## TASK INSTRUCTIONS
Type out every line below exactly as it reads.

┌──

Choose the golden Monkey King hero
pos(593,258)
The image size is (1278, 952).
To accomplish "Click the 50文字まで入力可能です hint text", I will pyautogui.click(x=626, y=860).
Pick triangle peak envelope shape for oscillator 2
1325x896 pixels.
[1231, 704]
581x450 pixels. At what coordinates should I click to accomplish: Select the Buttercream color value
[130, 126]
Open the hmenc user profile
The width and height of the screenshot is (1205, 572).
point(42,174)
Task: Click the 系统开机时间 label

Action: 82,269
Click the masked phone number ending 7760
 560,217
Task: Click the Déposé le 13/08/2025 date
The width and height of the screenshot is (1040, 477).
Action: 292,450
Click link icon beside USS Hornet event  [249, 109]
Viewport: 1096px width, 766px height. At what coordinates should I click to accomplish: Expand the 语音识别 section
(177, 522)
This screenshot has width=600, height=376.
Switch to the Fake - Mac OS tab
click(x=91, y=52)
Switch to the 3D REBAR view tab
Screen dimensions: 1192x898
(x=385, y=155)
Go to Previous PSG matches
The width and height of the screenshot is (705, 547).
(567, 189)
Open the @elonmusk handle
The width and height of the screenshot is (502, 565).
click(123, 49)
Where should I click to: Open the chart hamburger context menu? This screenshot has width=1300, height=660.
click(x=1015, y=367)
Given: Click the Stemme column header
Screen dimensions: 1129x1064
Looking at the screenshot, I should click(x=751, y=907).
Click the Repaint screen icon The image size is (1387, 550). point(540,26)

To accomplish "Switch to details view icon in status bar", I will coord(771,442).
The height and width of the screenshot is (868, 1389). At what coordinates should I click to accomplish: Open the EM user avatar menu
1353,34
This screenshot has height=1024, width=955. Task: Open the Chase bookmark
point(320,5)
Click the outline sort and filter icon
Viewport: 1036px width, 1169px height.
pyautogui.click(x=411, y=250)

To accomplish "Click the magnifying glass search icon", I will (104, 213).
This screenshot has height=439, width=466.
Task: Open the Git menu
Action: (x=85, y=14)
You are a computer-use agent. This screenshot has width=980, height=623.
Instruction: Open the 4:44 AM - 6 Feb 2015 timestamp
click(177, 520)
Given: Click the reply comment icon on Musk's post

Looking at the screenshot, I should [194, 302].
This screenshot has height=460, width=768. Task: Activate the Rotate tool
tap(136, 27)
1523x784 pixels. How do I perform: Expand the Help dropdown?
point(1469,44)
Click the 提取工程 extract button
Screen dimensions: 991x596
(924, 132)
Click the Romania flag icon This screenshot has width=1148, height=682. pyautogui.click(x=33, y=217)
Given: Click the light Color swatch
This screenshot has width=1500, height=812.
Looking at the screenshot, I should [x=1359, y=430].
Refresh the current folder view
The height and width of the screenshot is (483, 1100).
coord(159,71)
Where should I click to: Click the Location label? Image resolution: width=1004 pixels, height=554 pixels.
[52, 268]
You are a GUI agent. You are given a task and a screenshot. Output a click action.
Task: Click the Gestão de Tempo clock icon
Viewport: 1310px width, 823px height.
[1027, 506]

└──

## THE ANSWER
Choose the golden Monkey King hero
pos(593,258)
The image size is (1278, 952).
To accomplish "Click the 50文字まで入力可能です hint text", I will pyautogui.click(x=626, y=860).
Pick triangle peak envelope shape for oscillator 2
1325x896 pixels.
[1231, 704]
581x450 pixels. At what coordinates should I click to accomplish: Select the Buttercream color value
[130, 126]
Open the hmenc user profile
The width and height of the screenshot is (1205, 572).
point(42,174)
Task: Click the 系统开机时间 label

Action: 82,269
Click the masked phone number ending 7760
 560,217
Task: Click the Déposé le 13/08/2025 date
The width and height of the screenshot is (1040, 477).
Action: 292,450
Click link icon beside USS Hornet event  [249, 109]
Viewport: 1096px width, 766px height. At what coordinates should I click to accomplish: Expand the 语音识别 section
(177, 522)
This screenshot has width=600, height=376.
Switch to the Fake - Mac OS tab
click(x=91, y=52)
Switch to the 3D REBAR view tab
Screen dimensions: 1192x898
(x=385, y=155)
Go to Previous PSG matches
The width and height of the screenshot is (705, 547).
(567, 189)
Open the @elonmusk handle
The width and height of the screenshot is (502, 565).
click(123, 49)
Where should I click to: Open the chart hamburger context menu? This screenshot has width=1300, height=660.
click(x=1015, y=367)
Given: Click the Stemme column header
Screen dimensions: 1129x1064
Looking at the screenshot, I should click(x=751, y=907).
Click the Repaint screen icon The image size is (1387, 550). point(540,26)

To accomplish "Switch to details view icon in status bar", I will coord(771,442).
The height and width of the screenshot is (868, 1389). At what coordinates should I click to accomplish: Open the EM user avatar menu
1353,34
This screenshot has height=1024, width=955. Task: Open the Chase bookmark
point(320,5)
Click the outline sort and filter icon
Viewport: 1036px width, 1169px height.
pyautogui.click(x=411, y=250)

To accomplish "Click the magnifying glass search icon", I will (104, 213).
This screenshot has height=439, width=466.
Task: Open the Git menu
Action: (x=85, y=14)
You are a computer-use agent. This screenshot has width=980, height=623.
Instruction: Open the 4:44 AM - 6 Feb 2015 timestamp
click(177, 520)
Given: Click the reply comment icon on Musk's post

Looking at the screenshot, I should [194, 302].
This screenshot has height=460, width=768. Task: Activate the Rotate tool
tap(136, 27)
1523x784 pixels. How do I perform: Expand the Help dropdown?
point(1469,44)
Click the 提取工程 extract button
Screen dimensions: 991x596
(924, 132)
Click the Romania flag icon This screenshot has width=1148, height=682. pyautogui.click(x=33, y=217)
Given: Click the light Color swatch
This screenshot has width=1500, height=812.
Looking at the screenshot, I should [x=1359, y=430].
Refresh the current folder view
The height and width of the screenshot is (483, 1100).
coord(159,71)
Where should I click to: Click the Location label? Image resolution: width=1004 pixels, height=554 pixels.
[52, 268]
You are a GUI agent. You are given a task and a screenshot. Output a click action.
Task: Click the Gestão de Tempo clock icon
Viewport: 1310px width, 823px height.
[1027, 506]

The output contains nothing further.